The imputation will overwrite the normalized data adding the imputed values. For this reason we will store the unimputed results in another variable in order to be able to compare the data before and after random-imputation.

## Store old data
dpo_unimputed <- dpo

## Imputation non-random missing values
dpo <- randomize.missing.values(DEprot.object = dpo,
                                group.column = "group",
                                percentage.missing = 75, # 3~4 out of 4 missing
                                tail.percentage = 3,
                                seed = 168,
                                verbose = F)

3.1.1 Comparison unimputed vs random-imputed

Hereafter we will compare the differences upon non-random imputation for the two cases mentioned before.

3.1.1.1 AR vs IgG RIME

In this comparison we will show the differences between an AR-RIME and the IgG for LNCaP cells (batch A). 25 random proteins will be displayed.

## Define random proteins to show
set.seed(168)
proteins.to.show <- sample(rownames(dpo@norm.counts), size = 25)

rime_unimputed <-
  heatmap.counts(DEprot.object = dpo_unimputed,
                 which.data = "normalized",
                 sample.subset = metadata[metadata$batch == "A", "column.id"],
                 protein.subset = proteins.to.show,
                 clust.columns = F,
                 clust.rows = F,
                 show.protein.names = T,
                 na.color = "firebrick",
                 color.limits = c(19,31),
                 title = "Unimputed")


rime_random <-
  heatmap.counts(DEprot.object = dpo,
                 which.data = "normalized",
                 sample.subset = metadata[metadata$batch == "A", "column.id"],
                 protein.subset = proteins.to.show,
                 clust.columns = F,
                 clust.rows = F,
                 show.protein.names = F,
                 na.color = "firebrick",
                 color.limits = c(19,31),
                 title = "Random")


patchwork::wrap_plots(rime_unimputed@heatmap, rime_random@heatmap)

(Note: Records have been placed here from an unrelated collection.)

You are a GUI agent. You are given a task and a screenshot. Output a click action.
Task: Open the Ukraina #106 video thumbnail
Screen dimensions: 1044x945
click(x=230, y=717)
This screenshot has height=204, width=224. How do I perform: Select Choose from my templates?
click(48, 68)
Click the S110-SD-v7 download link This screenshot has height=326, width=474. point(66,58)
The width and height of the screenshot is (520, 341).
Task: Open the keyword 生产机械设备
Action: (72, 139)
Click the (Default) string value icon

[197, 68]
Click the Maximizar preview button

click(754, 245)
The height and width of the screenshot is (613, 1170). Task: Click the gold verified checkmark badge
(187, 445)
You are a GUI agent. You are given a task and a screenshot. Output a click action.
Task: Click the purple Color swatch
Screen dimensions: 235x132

3.1.1.2 AR-RIME NT vs TRIM33-KO

In this comparison we will show the differences of TRIM33 intensities in the AR-RIME for LNCaP_NT-3 (control) vs LNCaP_TRIM33-5#MC-C2 (batch C, AR target).

rime_unimputed_trim33 <-
  heatmap.counts(DEprot.object = dpo_unimputed,
                 which.data = "normalized",
                 sample.subset = metadata[metadata$batch == "C" & metadata$target == "AR", "column.id"],
                 protein.subset = "TRIM33",
                 clust.columns = F,
                 clust.rows = F,
                 show.protein.names = T,
                 na.color = "firebrick",
                 color.limits = c(22,28),
                 title = "Unimputed")


rime_random_trim33 <-
  heatmap.counts(DEprot.object = dpo,
                 which.data = "normalized",
                 sample.subset = metadata[metadata$batch == "C" & metadata$target == "AR", "column.id"],
                 protein.subset = "TRIM33",
                 clust.columns = F,
                 clust.rows = F,
                 show.protein.names = T,
                 na.color = "firebrick",
                 color.limits = c(22,28),
                 title = "Random")


patchwork::wrap_plots(rime_unimputed_trim33@heatmap,
                      rime_random_trim33@heatmap +
                        theme(axis.text.x = element_blank(),
                              legend.position = "none"),
                      ncol = 1)

3.2 Imputation of random missing values

3.2.1 Choice of the imputation method

DEprot provides 9 methods to imputed data: missForest, kNN, corkNN, tkNN, LLS, SVD, RegImpute, bPCA, pPCA.
We implemented the function compare.imp.methods to compare the different imputation methods and choose the best one for your data type. Indeed, your dataset is subset and NAs are introduce simulating distribution and proportion of the original data.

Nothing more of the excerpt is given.